Recorded data |

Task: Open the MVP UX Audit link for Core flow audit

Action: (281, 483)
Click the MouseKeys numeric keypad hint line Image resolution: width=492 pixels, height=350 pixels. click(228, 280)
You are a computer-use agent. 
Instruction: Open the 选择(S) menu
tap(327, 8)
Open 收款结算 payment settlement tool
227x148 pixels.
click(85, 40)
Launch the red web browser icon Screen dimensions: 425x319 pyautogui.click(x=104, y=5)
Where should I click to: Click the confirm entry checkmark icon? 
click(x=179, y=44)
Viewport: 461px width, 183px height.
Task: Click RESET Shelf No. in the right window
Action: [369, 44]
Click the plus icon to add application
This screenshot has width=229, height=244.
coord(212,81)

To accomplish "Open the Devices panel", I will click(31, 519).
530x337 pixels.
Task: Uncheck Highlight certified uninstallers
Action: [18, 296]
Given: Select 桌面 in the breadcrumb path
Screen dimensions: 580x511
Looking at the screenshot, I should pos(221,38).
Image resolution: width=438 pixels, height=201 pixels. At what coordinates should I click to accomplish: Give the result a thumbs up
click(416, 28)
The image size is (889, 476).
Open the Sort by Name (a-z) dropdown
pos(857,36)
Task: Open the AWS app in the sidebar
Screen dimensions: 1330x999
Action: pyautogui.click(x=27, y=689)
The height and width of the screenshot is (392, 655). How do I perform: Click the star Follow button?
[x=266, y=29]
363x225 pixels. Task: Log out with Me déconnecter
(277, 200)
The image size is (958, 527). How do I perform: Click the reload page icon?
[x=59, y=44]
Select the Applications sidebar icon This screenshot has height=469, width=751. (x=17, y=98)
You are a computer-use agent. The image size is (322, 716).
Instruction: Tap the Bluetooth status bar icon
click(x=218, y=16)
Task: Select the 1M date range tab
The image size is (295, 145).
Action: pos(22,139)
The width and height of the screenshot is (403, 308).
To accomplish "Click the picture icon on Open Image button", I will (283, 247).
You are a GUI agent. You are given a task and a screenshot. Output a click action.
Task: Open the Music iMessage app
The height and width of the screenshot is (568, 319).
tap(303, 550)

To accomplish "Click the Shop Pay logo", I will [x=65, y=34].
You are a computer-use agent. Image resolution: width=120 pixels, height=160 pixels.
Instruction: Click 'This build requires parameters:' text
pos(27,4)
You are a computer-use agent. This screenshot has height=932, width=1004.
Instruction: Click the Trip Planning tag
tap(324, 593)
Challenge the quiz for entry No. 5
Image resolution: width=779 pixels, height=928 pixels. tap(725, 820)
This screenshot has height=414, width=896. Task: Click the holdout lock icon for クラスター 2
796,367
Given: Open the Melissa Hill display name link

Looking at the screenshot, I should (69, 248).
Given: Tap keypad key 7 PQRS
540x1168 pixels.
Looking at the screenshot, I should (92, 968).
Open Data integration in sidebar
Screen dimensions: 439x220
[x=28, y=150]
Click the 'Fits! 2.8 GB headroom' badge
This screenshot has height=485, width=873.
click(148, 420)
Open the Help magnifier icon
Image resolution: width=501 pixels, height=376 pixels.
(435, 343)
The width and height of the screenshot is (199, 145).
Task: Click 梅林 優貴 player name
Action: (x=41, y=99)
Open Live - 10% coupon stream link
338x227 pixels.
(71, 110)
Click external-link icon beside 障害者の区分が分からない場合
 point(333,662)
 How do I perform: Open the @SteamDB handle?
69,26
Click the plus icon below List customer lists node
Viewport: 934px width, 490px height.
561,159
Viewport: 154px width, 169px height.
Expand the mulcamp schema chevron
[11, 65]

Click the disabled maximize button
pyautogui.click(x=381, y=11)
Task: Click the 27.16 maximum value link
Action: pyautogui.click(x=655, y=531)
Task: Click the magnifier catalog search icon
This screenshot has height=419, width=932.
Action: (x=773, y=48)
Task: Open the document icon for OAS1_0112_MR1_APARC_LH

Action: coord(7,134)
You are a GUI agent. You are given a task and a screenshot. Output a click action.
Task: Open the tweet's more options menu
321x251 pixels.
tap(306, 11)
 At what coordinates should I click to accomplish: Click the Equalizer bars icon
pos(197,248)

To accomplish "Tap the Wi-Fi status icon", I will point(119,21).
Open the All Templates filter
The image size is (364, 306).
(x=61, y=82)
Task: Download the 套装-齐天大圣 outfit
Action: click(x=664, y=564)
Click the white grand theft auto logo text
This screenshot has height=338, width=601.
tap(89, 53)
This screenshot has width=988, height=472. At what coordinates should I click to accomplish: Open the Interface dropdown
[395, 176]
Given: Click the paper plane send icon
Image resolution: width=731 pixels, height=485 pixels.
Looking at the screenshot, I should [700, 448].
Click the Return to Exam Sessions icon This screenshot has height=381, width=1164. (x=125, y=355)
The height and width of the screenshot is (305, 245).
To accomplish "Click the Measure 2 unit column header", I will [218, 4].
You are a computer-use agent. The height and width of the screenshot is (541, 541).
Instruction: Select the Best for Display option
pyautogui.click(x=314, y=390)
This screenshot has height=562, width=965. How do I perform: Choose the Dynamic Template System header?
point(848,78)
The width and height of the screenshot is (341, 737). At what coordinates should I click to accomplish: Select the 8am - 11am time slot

Goal of the exercise | Each record above is to be reproduced exactly, in full.

Your solution |
Task: Open the MVP UX Audit link for Core flow audit

Action: (281, 483)
Click the MouseKeys numeric keypad hint line Image resolution: width=492 pixels, height=350 pixels. click(228, 280)
You are a computer-use agent. 
Instruction: Open the 选择(S) menu
tap(327, 8)
Open 收款结算 payment settlement tool
227x148 pixels.
click(85, 40)
Launch the red web browser icon Screen dimensions: 425x319 pyautogui.click(x=104, y=5)
Where should I click to: Click the confirm entry checkmark icon? 
click(x=179, y=44)
Viewport: 461px width, 183px height.
Task: Click RESET Shelf No. in the right window
Action: [369, 44]
Click the plus icon to add application
This screenshot has width=229, height=244.
coord(212,81)

To accomplish "Open the Devices panel", I will click(31, 519).
530x337 pixels.
Task: Uncheck Highlight certified uninstallers
Action: [18, 296]
Given: Select 桌面 in the breadcrumb path
Screen dimensions: 580x511
Looking at the screenshot, I should pos(221,38).
Image resolution: width=438 pixels, height=201 pixels. At what coordinates should I click to accomplish: Give the result a thumbs up
click(416, 28)
The image size is (889, 476).
Open the Sort by Name (a-z) dropdown
pos(857,36)
Task: Open the AWS app in the sidebar
Screen dimensions: 1330x999
Action: pyautogui.click(x=27, y=689)
The height and width of the screenshot is (392, 655). How do I perform: Click the star Follow button?
[x=266, y=29]
363x225 pixels. Task: Log out with Me déconnecter
(277, 200)
The image size is (958, 527). How do I perform: Click the reload page icon?
[x=59, y=44]
Select the Applications sidebar icon This screenshot has height=469, width=751. (x=17, y=98)
You are a computer-use agent. The image size is (322, 716).
Instruction: Tap the Bluetooth status bar icon
click(x=218, y=16)
Task: Select the 1M date range tab
The image size is (295, 145).
Action: pos(22,139)
The width and height of the screenshot is (403, 308).
To accomplish "Click the picture icon on Open Image button", I will (283, 247).
You are a GUI agent. You are given a task and a screenshot. Output a click action.
Task: Open the Music iMessage app
The height and width of the screenshot is (568, 319).
tap(303, 550)

To accomplish "Click the Shop Pay logo", I will [x=65, y=34].
You are a computer-use agent. Image resolution: width=120 pixels, height=160 pixels.
Instruction: Click 'This build requires parameters:' text
pos(27,4)
You are a computer-use agent. This screenshot has height=932, width=1004.
Instruction: Click the Trip Planning tag
tap(324, 593)
Challenge the quiz for entry No. 5
Image resolution: width=779 pixels, height=928 pixels. tap(725, 820)
This screenshot has height=414, width=896. Task: Click the holdout lock icon for クラスター 2
796,367
Given: Open the Melissa Hill display name link

Looking at the screenshot, I should (69, 248).
Given: Tap keypad key 7 PQRS
540x1168 pixels.
Looking at the screenshot, I should (92, 968).
Open Data integration in sidebar
Screen dimensions: 439x220
[x=28, y=150]
Click the 'Fits! 2.8 GB headroom' badge
This screenshot has height=485, width=873.
click(148, 420)
Open the Help magnifier icon
Image resolution: width=501 pixels, height=376 pixels.
(435, 343)
The width and height of the screenshot is (199, 145).
Task: Click 梅林 優貴 player name
Action: (x=41, y=99)
Open Live - 10% coupon stream link
338x227 pixels.
(71, 110)
Click external-link icon beside 障害者の区分が分からない場合
 point(333,662)
 How do I perform: Open the @SteamDB handle?
69,26
Click the plus icon below List customer lists node
Viewport: 934px width, 490px height.
561,159
Viewport: 154px width, 169px height.
Expand the mulcamp schema chevron
[11, 65]

Click the disabled maximize button
pyautogui.click(x=381, y=11)
Task: Click the 27.16 maximum value link
Action: pyautogui.click(x=655, y=531)
Task: Click the magnifier catalog search icon
This screenshot has height=419, width=932.
Action: (x=773, y=48)
Task: Open the document icon for OAS1_0112_MR1_APARC_LH

Action: coord(7,134)
You are a GUI agent. You are given a task and a screenshot. Output a click action.
Task: Open the tweet's more options menu
321x251 pixels.
tap(306, 11)
 At what coordinates should I click to accomplish: Click the Equalizer bars icon
pos(197,248)

To accomplish "Tap the Wi-Fi status icon", I will point(119,21).
Open the All Templates filter
The image size is (364, 306).
(x=61, y=82)
Task: Download the 套装-齐天大圣 outfit
Action: click(x=664, y=564)
Click the white grand theft auto logo text
This screenshot has height=338, width=601.
tap(89, 53)
This screenshot has width=988, height=472. At what coordinates should I click to accomplish: Open the Interface dropdown
[395, 176]
Given: Click the paper plane send icon
Image resolution: width=731 pixels, height=485 pixels.
Looking at the screenshot, I should [700, 448].
Click the Return to Exam Sessions icon This screenshot has height=381, width=1164. (x=125, y=355)
The height and width of the screenshot is (305, 245).
To accomplish "Click the Measure 2 unit column header", I will [218, 4].
You are a computer-use agent. The height and width of the screenshot is (541, 541).
Instruction: Select the Best for Display option
pyautogui.click(x=314, y=390)
This screenshot has height=562, width=965. How do I perform: Choose the Dynamic Template System header?
point(848,78)
The width and height of the screenshot is (341, 737). At what coordinates should I click to accomplish: Select the 8am - 11am time slot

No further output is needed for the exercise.